Uruguay beef exporters set to benefit from new tracking sytem

By Jonathan Gilbet, in Buenos Aires

- Last updated on GMT

Related tags Livestock Meat Beef

INAC has aggressively marketed Uruguay's beef abroad
INAC has aggressively marketed Uruguay's beef abroad
Beef producers in Uruguay are emerging as some of the most progressive and successful in Latin America with a universal system for electronically tracking cattle and a continued surge in exports.

The country’s accumulated exports of beef products for 2014 (up to 6 December) reached 229,907 tonnes – an increase of 5,750 tonnes compared to the same period in 2013, according to the National Meat Institute (Instituto Nacional de Carnes - INAC), which monitors and promotes the meat industry.

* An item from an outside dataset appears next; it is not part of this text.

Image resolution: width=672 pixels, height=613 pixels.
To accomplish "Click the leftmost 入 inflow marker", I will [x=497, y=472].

In a country of just 3.4 million people, cattle stocks are now around 11.9 million, according to the United States Department of Agriculture (USDA), their highest level since 2006. With around 2.9 million cattle born in 2014, USDA has also forecast Uruguay carcass-weight beef exports (cwe) in 2015 at 435,000 tonnes, their second highest ever, according to USDA.

Under a law enforced on 1 December last year (2013), all newborn cattle must be tagged electronically either before they are moved to another farm, or before they are six months old, so their origins can be precisely identified in abattoirs, which are also required by law to tag carcasses electronically. The idea is that even individual cuts of beef are traceable to a single farm and animal. The government-funded system is the most comprehensive in the world, its manager Daniel Abraham, of the INAC, told GlobalMeatNews​, and gives Uruguay a competitive advantage in a world market increasingly focused on food safety controls.

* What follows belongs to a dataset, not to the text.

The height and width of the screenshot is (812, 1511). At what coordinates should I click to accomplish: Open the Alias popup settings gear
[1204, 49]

"Uruguay is competitive in foreign markets because we don’t just sell a hunk of beef, we sell confidence,"​ Abraham said in an interview, adding that 85% of Uruguay’s meat can now be traced throughout the entire production chain. "[The system] is unique in the world because it is obligatory, and centrally managed and administered; that’s our advantage. It gives us value-added. We don’t provide volume [to foreign markets], but we provide quality and assurance."

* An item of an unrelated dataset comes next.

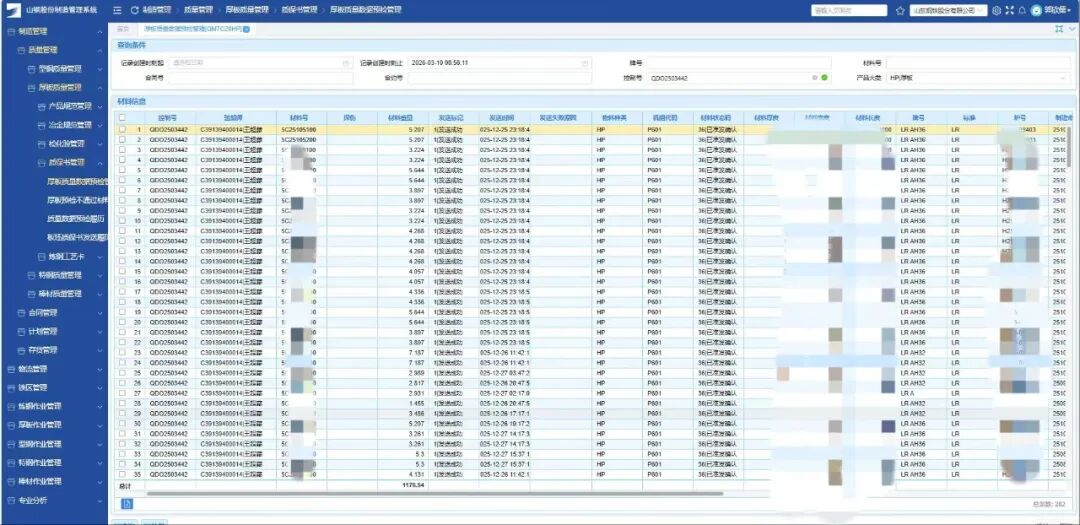Toggle the sidebar collapse hamburger icon
Screen dimensions: 1080x525
(117, 9)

The new system dovetails with other government policies designed to boost the confidence of foreign markets in Uruguayan beef. These have included strict procedures to protect cattle stocks from diseases such as foot and mouth (following a 2001 outbreak), and BSE, including banning the treatment of beef with hormones, antibiotics and proteins; and ensuring cattle are mostly grass-fed.

INAC has also aggressively marketed Uruguay’s beef abroad, and encouraged producers to focus on China export markets. This has come when Argentina, Uruguay’s larger neighbour, has made life difficult for its producers by imposing price controls and export tariffs. Many have subsequently shifted into farming soybeans or wheat.

Shipments of Uruguay-sourced bone-in beef to China were 80,255 tonnes from 1 January to 6 December this year, according to INAC, comprising 24% of Uruguay’s total bone-in exports for 2014, far more than to any other single nation (the second largest destination was the US with 52,221 tonnes.) Total meat exports to China in 2013 were 147,613 tonnes, according to preliminary figures from INAC, up from 31,975 tonnes in 2008. INAC has even been considering opening a permanent office in China. Abraham said the only demanding foreign market to which Uruguay does not export is Japan because it prefers grain-fed beef.

Since the Broad Front (FA), Uruguay’s ruling leftist coalition, came to power for the first time, in 2005, it has favoured the agricultural sector and other industries so that it could redistribute some of their profits to expand the welfare state. The FA won its third consecutive term in elections on 30 November.

"I have to stress the importance of government policy and its impact on the growth of modern cattle ranching,"​ Ricardo Reilly, president of the Rural Association of Uruguay (ARU), told the December edition of the association’s Spanish-language magazine, the Revista ARU: "We highlight the work of the sanitary services [of the ministry of agriculture], which is key to maintaining our global status. Added to that, our tracking system [...] and INAC’s permanent efforts to promote our meat internationally has given us the key to the most demanding markets."

However, Reilly said he wanted to see the government work toward free-trade agreements that would make Uruguay’s meat industry more competitive. Abattoirs paid import tariffs in 2013 that totalled 17% of the value of meat exports, according to ARU’s estimates. "A better future for the meat sector means more economic and social development for Uruguay,"​ Reilly noted, adding, "With record cattle stocks, now more than ever we need tax-free meat exports."